Justiça Federal em Caxias (MA) garante proteção a comunidades tradicionais em ações sobre regularização fundiária e pulverização aérea de agrotóxicos

A Justiça Federal em Caxias, no Maranhão, proferiu recentemente duas importantes decisões que asseguram direitos de comunidades tradicionais rurais no município de Timbiras. As ações envolvem temas relacionados à regularização fundiária e à proteção ambiental, refletindo a atuação do Poder Judiciário na defesa de direitos coletivos e fundamentais.

Em uma das ações, a Defensoria Pública da União e a Federação dos Trabalhadores Rurais Agricultores e Agricultoras Familiares do Estado do Maranhão (FETAEMA) pleitearam a conclusão do processo de regularização fundiária da área denominada Fazenda Campestre de Catulo (processo 1001808-72.2021.4.01.3702). A Justiça determinou ao Instituto Nacional de Colonização e Reforma Agrária (INCRA) a retomada urgente do procedimento administrativo, em tramitação há mais de duas décadas, e proibiu quaisquer atos de turbação ou esbulho possessório contra as comunidades tradicionais que ocupam a área há mais de 60 anos.

Na decisão, o magistrado ressaltou que a desapropriação para fins de reforma agrária possui caráter social contínuo, não se sujeitando automaticamente aos prazos de caducidade previstos para desapropriações ordinárias. O juiz destacou, ainda, que o Estado tem o dever constitucional de assegurar a proteção dessas comunidades, garantindo-lhes o direito à terra, à moradia e à dignidade, em consonância com princípios como a função social da propriedade e a proibição do retrocesso social.
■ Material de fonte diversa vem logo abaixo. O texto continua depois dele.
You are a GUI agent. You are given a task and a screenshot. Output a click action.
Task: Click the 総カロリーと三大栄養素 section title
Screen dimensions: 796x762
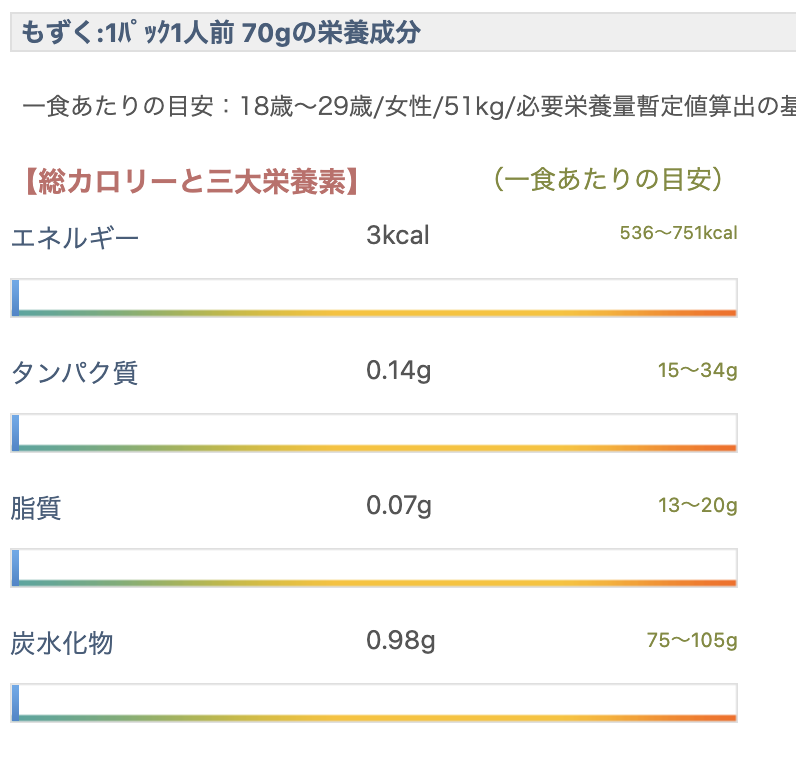pyautogui.click(x=190, y=181)
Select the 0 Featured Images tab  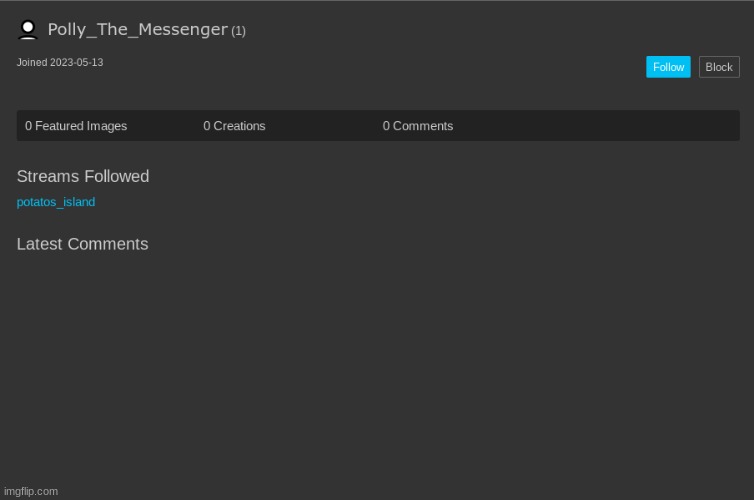[76, 126]
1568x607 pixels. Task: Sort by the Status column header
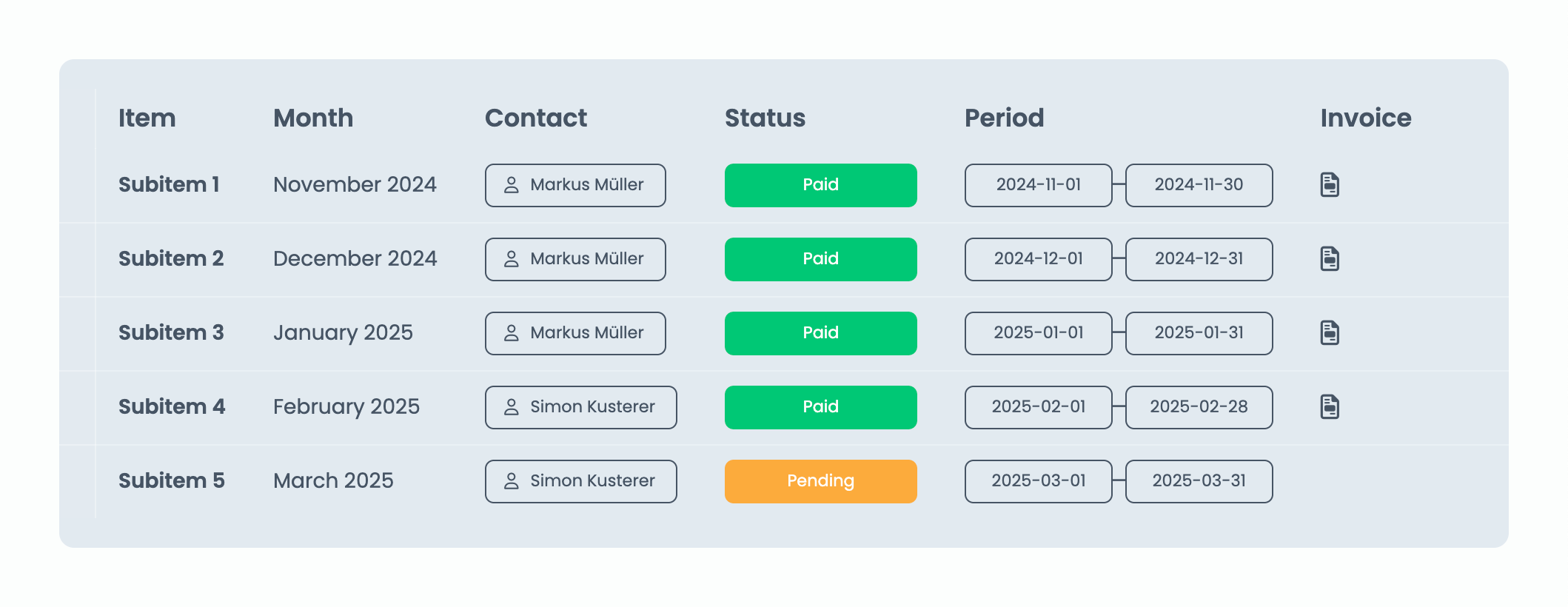[x=765, y=118]
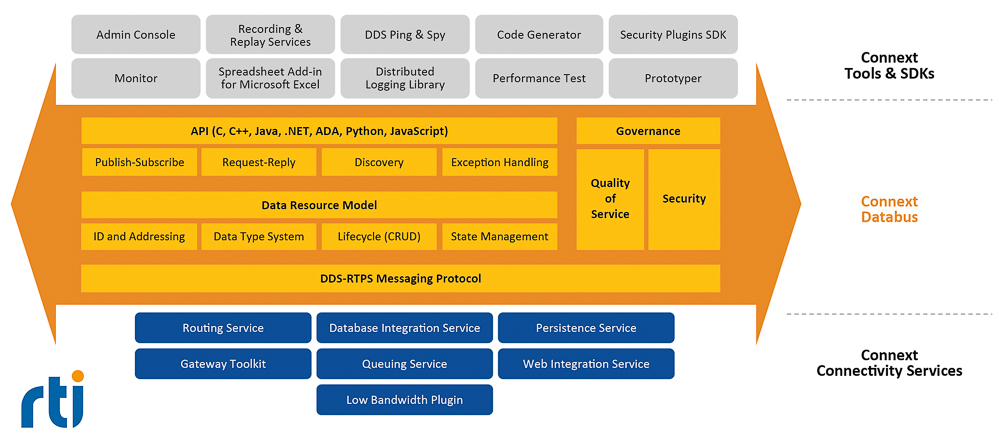999x442 pixels.
Task: Open the Performance Test box
Action: coord(539,78)
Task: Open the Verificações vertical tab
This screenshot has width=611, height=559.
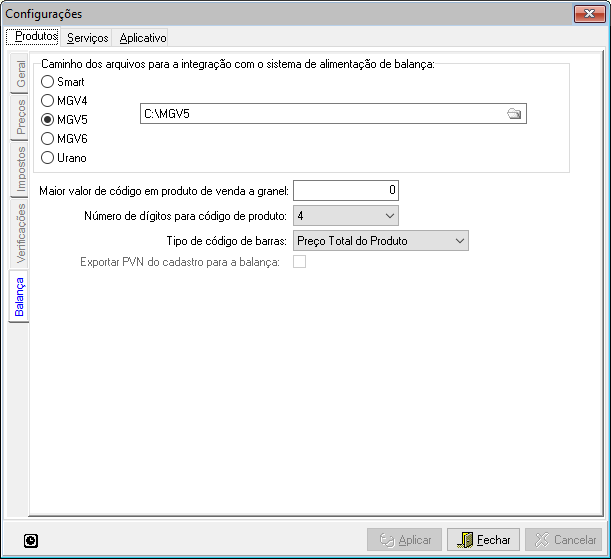Action: click(x=20, y=232)
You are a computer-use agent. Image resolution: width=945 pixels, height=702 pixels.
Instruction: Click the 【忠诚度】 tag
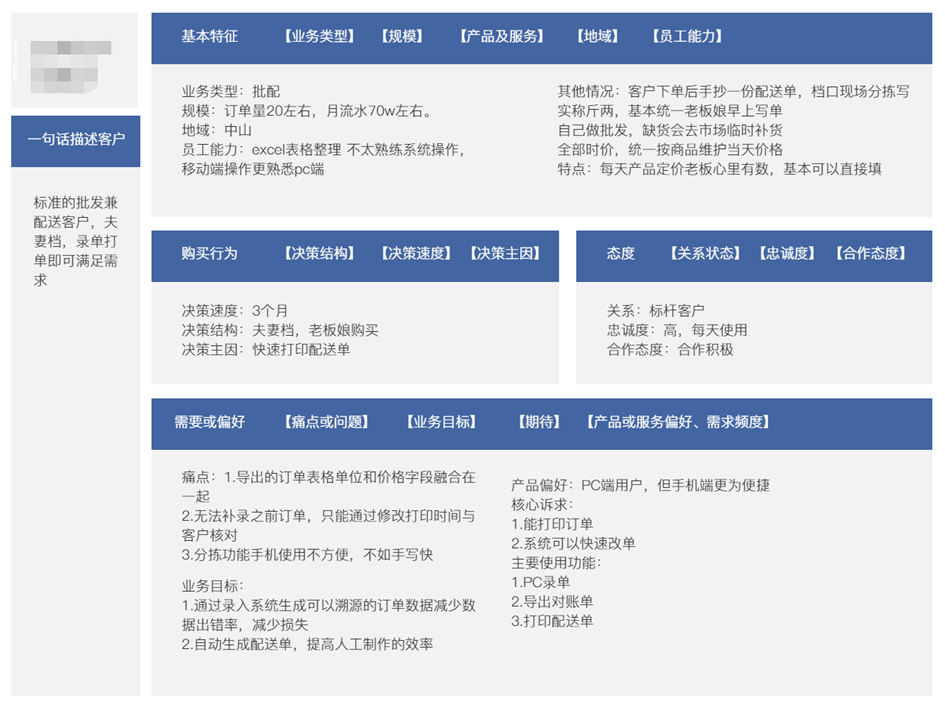click(787, 253)
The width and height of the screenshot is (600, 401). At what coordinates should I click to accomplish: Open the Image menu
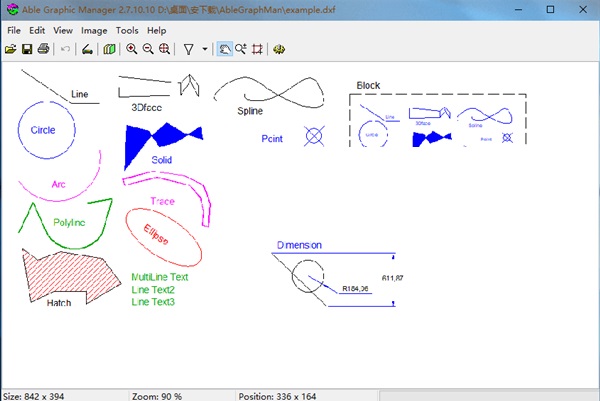click(94, 30)
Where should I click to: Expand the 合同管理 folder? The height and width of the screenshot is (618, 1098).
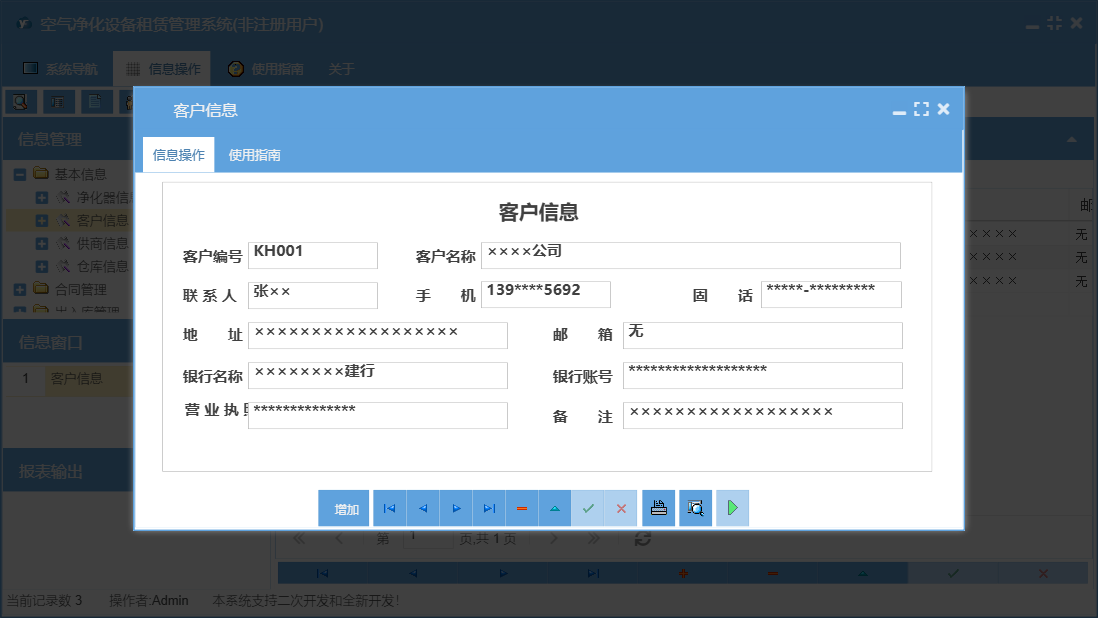[x=19, y=289]

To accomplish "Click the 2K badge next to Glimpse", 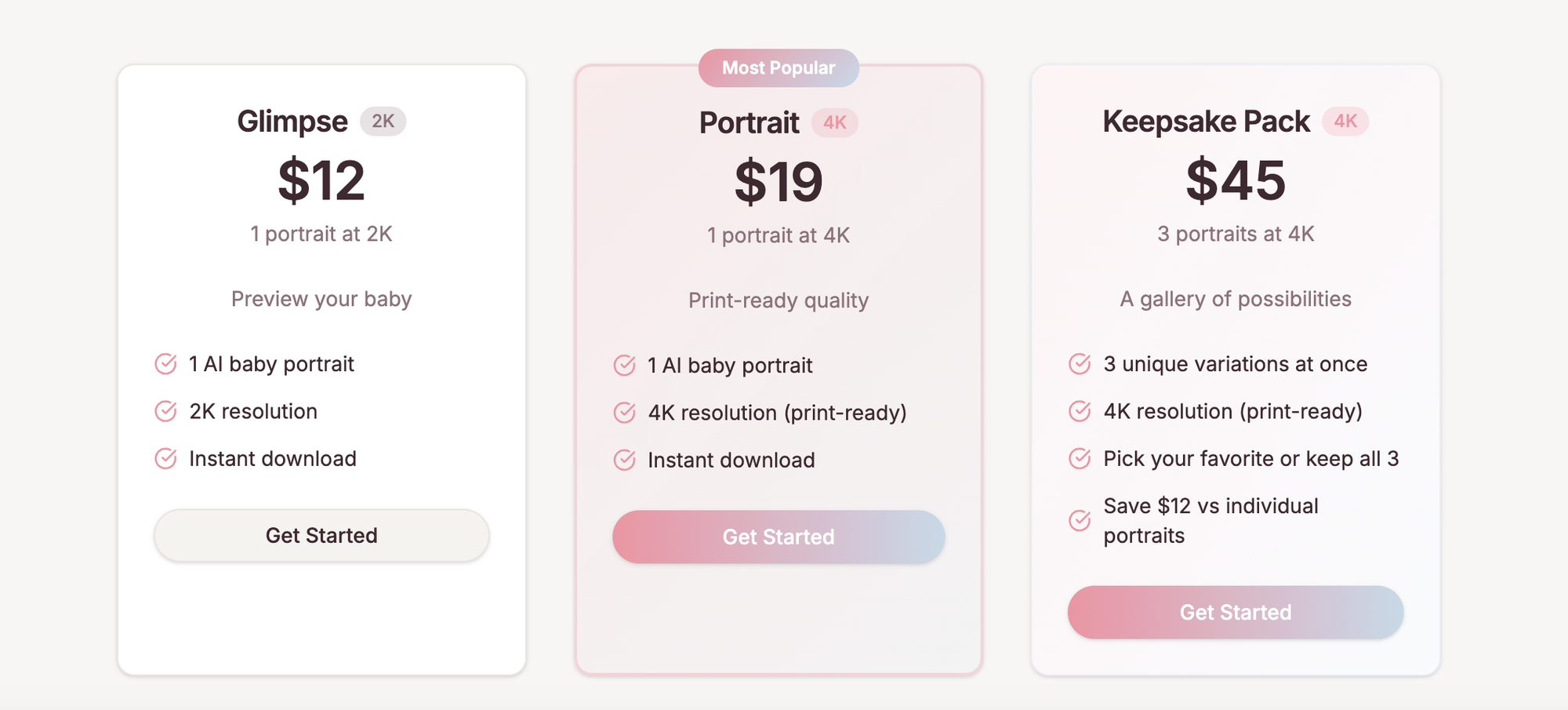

Em outra ação civil pública, ajuizada pelo Ministério Público Federal, foi deferida liminar determinando a suspensão imediata da pulverização aérea de agrotóxicos em áreas habitadas por comunidades tradicionais nos povoados de Timbiras (processo 1006950-18.2025.4.01.3702). A decisão foi motivada por indícios de graves impactos à saúde humana, à produção agrícola e ao meio ambiente, causados pela aplicação irregular de defensivos agrícolas, supostamente, realizada sem observância das normas técnicas e sem consulta prévia às comunidades afetadas.

O juiz federal determinou, ainda, a realização de perícia ambiental urgente para apurar os danos causados e ordenou que os responsáveis pela pulverização adotem medidas emergenciais, como o fornecimento de água potável, alimentos e atendimento médico às famílias atingidas. A decisão destacou a necessidade de precaução diante de riscos ambientais e sanitários, bem como a obrigação do Estado e dos particulares de respeitar normas de proteção ao meio ambiente e aos direitos das populações vulneráveis.

As decisões refletem o entendimento consolidado de que a proteção às comunidades tradicionais não se restringe à dimensão fundiária, abrangendo também aspectos relacionados à segurança alimentar, saúde pública e preservação ambiental. Ambas as medidas foram adotadas com base na tutela de urgência, visando evitar danos irreparáveis aos direitos coletivos e fundamentais envolvidos.

As ações seguem em tramitação na Justiça Federal de Caxias, com a expectativa de que as medidas determinadas contribuam para a pacificação dos conflitos agrários e para a promoção de políticas públicas que assegurem a dignidade e a proteção das comunidades tradicionais da região.